Negotiating as a Learning Experience
Think about typical activities you engage in: asking for more budget, talking with a customer about an escalation, turning down a vacation request, getting a bug addressed, engaging with a prospect who wants special treatment. All of them involve negotiating, sometimes with an external party (a customer, a partner), sometimes within your team (a direct report, a peer, a manager), and sometimes with another internal teams (Engineering, Sales). And sometimes you are the requestor (you want budget, resources, a change in process) while other times you are the one receiving the request.
Negotiating can be very difficult and many of us just don’t like it. And, not surprisingly, there’s a small industry of helpers who promote strategies heavy with numbers and acronyms such as the 5 Cs, another 5Cs, the 7 elements of negotiation, and the venerable BATNA. (As an aside, the very existence of many strategies suggests that none of them are infallible.)
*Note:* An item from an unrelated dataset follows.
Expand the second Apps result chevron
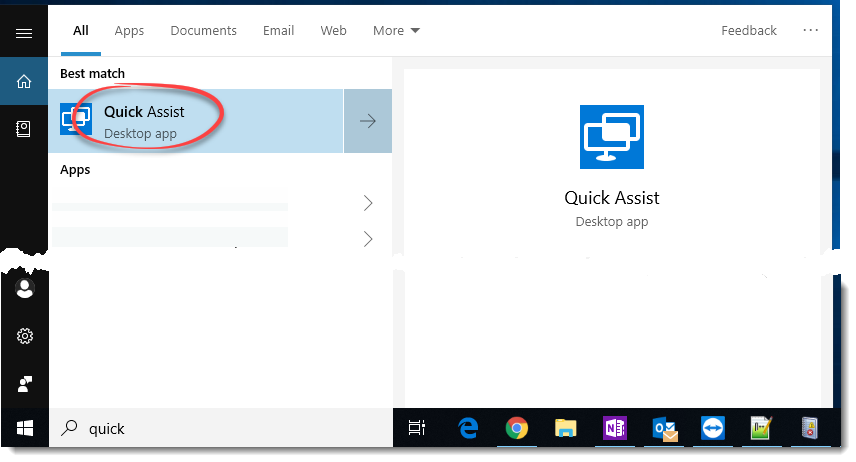The height and width of the screenshot is (462, 856). (368, 239)
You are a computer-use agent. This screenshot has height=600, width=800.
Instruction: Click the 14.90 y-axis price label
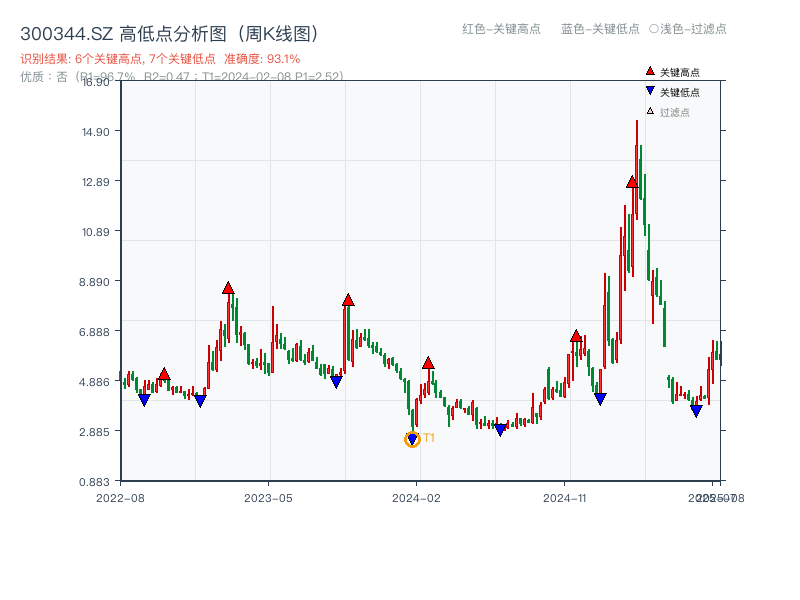(97, 132)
I won’t add more mnemonics to the list, just a few suggestions to spark a new mindset when you encounter a negotiation.
Negotiations start with the start of the relationship
You may think that a negotiation starts with a request. Wrong! The negotiation actually started way back, at the start the relationship, and sometimes before you came on the scene. For instance, in the examples above:
- The relationship with the customer started when the customer engaged with your organization, which may have happened long before you, yourself, started working there.
- The relationship with your direct report started when they were hired by their organization, again possibly much before you became their manager. Even if you hired them, you may have worked with them before, in which case the relationship would also be much older.
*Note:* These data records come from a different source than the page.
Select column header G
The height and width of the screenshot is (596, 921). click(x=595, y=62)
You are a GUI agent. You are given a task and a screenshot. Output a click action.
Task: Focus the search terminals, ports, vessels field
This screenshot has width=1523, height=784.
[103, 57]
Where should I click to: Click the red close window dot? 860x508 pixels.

- The relationship with the Engineering team started when the Support or Customer Success teams were created, back in the day.
- The relationship with your manager started when they first became aware of you, maybe during the interview process but potentially way before then.
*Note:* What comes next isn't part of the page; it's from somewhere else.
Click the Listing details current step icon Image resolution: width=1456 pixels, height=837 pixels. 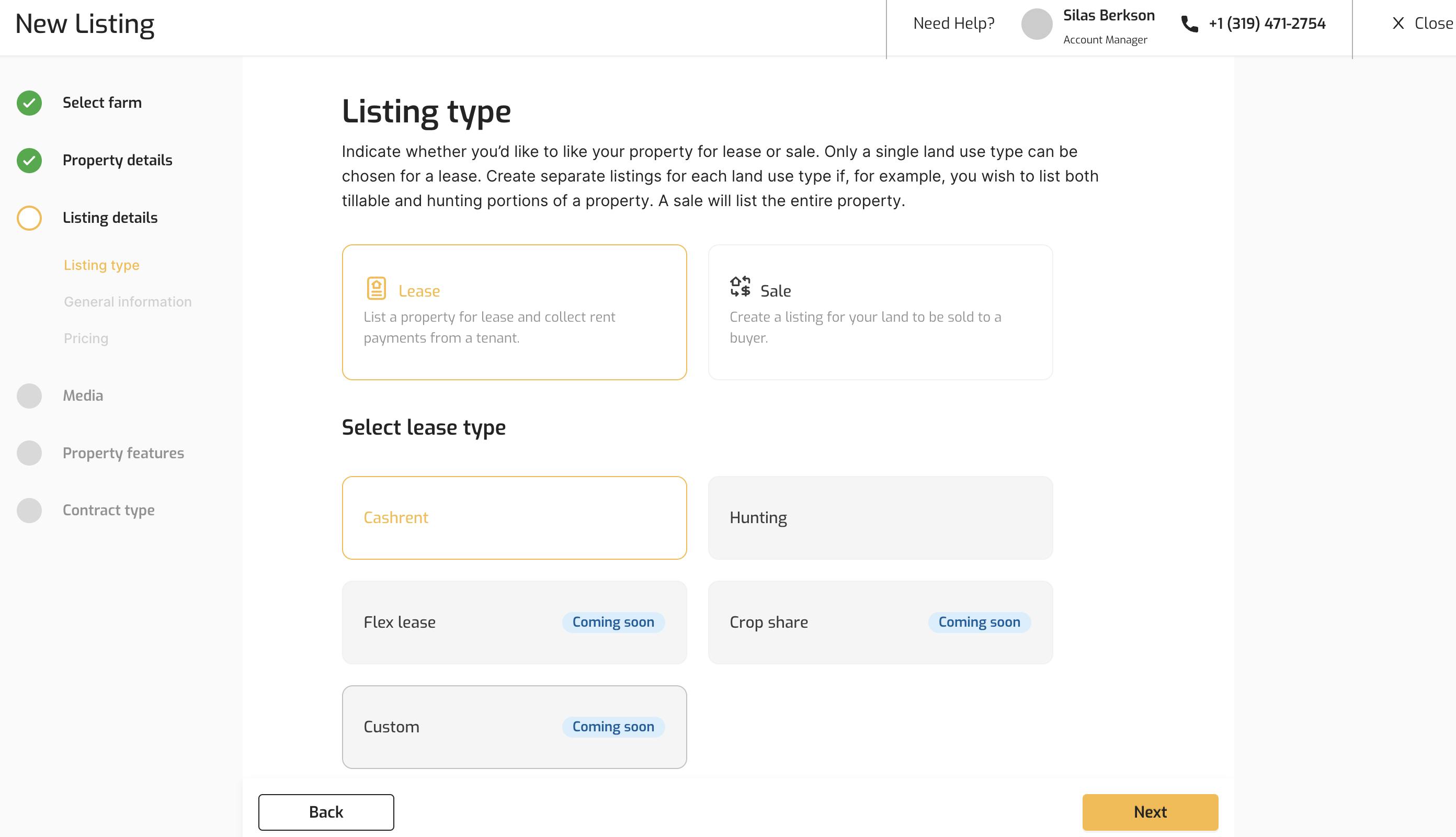(29, 218)
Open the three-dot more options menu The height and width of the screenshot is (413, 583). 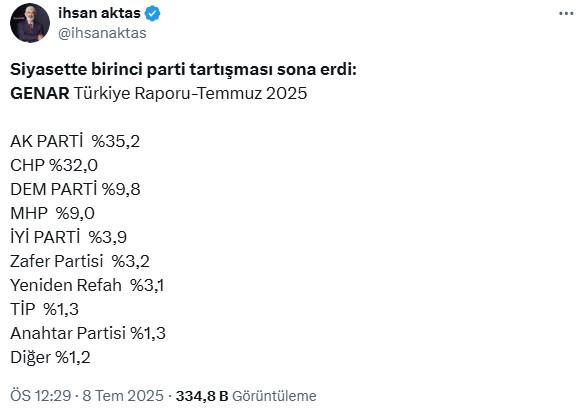pyautogui.click(x=566, y=13)
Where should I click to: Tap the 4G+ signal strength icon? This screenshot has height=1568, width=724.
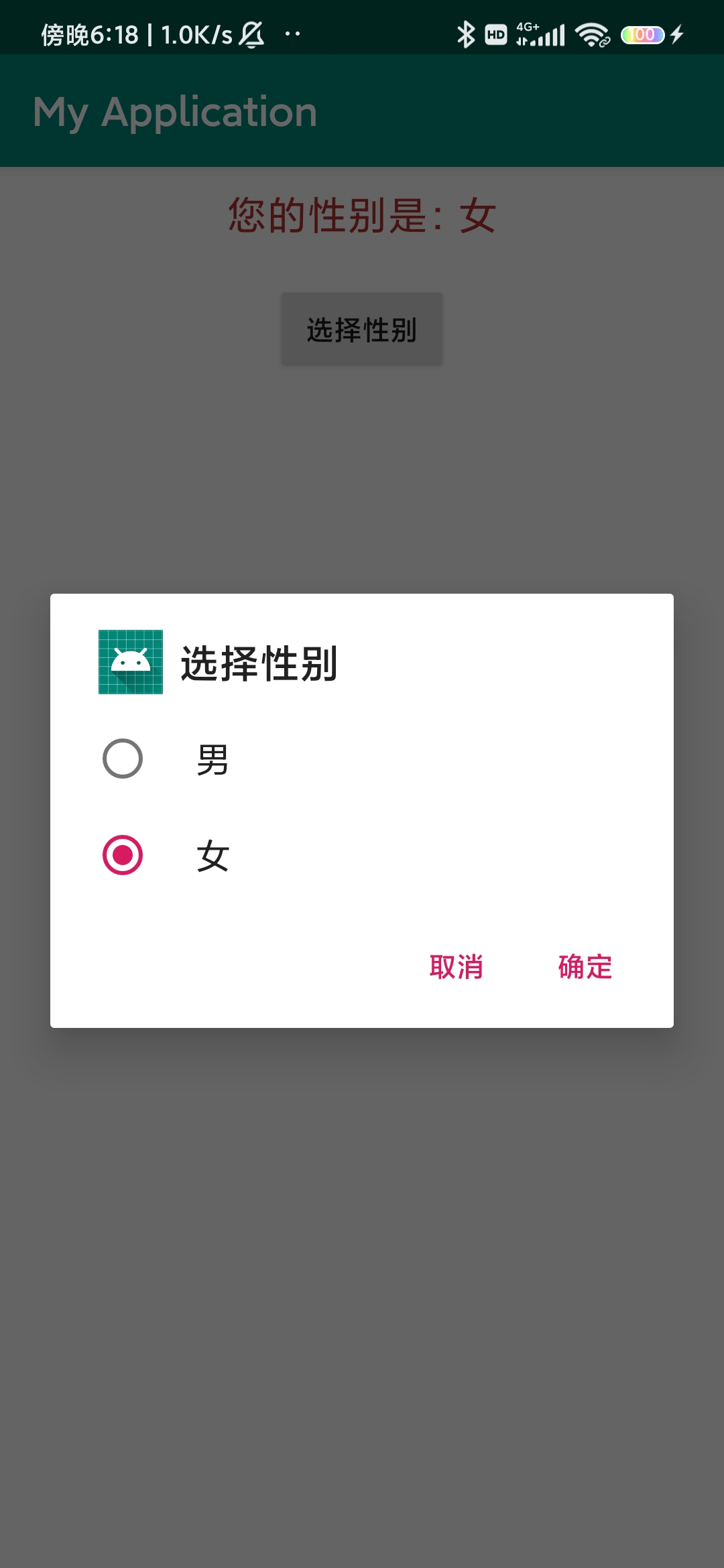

Think back to the beginning of the relationship with the person or organization you are negotiating with. What events and experiences can influence the negotiation? We’ve all worked with smallish, but long-term customers who are tightly connected with the founder and expect special treatment, for instance. Be aware of connections and past history.
Be curious
Why does your direct report want that particular week off? What else can you do for your customer besides fixing the technical issue? How are off-cycle budget requests handled? What is consuming the Engineering team’s time? Who is the decision maker for the prospect?
Find out what’s motivating the request and the requestor, and don’t assume you already know. The better informed you are, the better suggestions and counter-proposals you can make.
Don’t fixate on winning
This may be counterintuitive but the worst thing we can do in a negotiation is focusing too hard for our goal. Engaging with a “must win” mentality makes us come across as harsh, unlikable, and inflexible–and encourages the other party to reciprocate in kind.
Instead, embrace the possibility of “losing” calmly and serenely. Calm and serenity helps you create better arguments. It also projects a vibe of rational detachment that shows the other party that you are serious about finding a solution that works for them. For instance, if an escalated customer is throwing their weight around and claiming they can get you fired, don’t fight back! Simply state what you can do to help them. If the Engineering team won’t give you the time of day about a bug fix, ask what it would take to change their decision. Calm reads as strength.
Reputation matters
Negotiations rarely occur as one-offs; establishing a reputation of fairness, flexibility, and strong ethics will ease future negotiations. (Conversely, if you immediately concede to your negotiation partners, they will learn to take advantage of you, and if you embarrass, humiliate, or harass them, they will seek revenge.)
The mood of a negotiation may start at the beginning of a relationship, which could predate your participation, as noted above, but you can always reset the tone for the future through your actions.